By Richard Boock
CARDIFF - The British press were hailing Roger Twose and the New Zealand cricketers yesterday after they pulled off what the England team have so often struggled to achieve - a World Cup win over arch-rivals Australia.
The only people who seemed to be enjoying New Zealand's win as much as the Kiwis were the long-suffering English, who can count their World Cup wins against Australia on two fingers.
Yesterday's five-wicket demolition of the Neighbours has turned the New Zealand team into everyone's pet World Cup team - the side that people hope will do the business if the unthinkable happens and England are eliminated.
About the same time the tabloid and broadsheet newspapers were being delivered to shop windows, the Kiwi invasion of just about every pub in the land with a satellite television feed was just beginning to disperse, following what seemed like an all-night Antipodean party the length and breadth of the land.

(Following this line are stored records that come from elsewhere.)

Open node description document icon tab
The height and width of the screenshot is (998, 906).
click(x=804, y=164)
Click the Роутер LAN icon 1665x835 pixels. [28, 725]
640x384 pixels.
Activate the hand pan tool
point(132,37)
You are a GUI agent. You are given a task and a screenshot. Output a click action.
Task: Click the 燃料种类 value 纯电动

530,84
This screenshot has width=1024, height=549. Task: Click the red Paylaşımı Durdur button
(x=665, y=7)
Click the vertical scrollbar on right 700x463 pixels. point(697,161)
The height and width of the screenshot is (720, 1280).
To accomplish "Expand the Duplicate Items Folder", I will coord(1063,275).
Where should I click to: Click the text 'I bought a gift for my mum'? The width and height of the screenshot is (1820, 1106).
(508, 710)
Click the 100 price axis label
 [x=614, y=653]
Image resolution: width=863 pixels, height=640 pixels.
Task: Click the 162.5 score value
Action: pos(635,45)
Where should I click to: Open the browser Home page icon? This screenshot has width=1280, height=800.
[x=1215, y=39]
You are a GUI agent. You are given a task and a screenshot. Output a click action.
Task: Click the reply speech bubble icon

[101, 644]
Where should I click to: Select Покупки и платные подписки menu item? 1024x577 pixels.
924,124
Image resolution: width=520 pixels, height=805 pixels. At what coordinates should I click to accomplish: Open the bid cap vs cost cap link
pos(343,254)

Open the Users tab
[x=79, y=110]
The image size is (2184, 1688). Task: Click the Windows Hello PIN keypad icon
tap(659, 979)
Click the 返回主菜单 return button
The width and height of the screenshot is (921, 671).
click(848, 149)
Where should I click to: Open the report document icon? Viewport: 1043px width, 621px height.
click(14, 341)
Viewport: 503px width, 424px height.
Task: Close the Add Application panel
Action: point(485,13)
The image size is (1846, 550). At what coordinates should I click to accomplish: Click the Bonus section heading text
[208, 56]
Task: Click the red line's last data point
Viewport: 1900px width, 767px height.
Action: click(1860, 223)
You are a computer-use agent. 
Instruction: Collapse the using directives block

"Aussies get a Roger-ing," sang the Daily Star, which like just about every other paper paid most of its attention to former Devonian Roger Twose and his match-winning innings of 80 not out.
The Sun went with "Jolly Roger rocks the Aussies" and carried the Twose quote that the New Zealand Tourism Board could use as a promotional slogan, "I left England because I fell in love with a New Zealand woman, and then completely in love with the country."
The Daily Mail told the story of a player who had bucked the trend that brought so many foreign cricketers to English shores.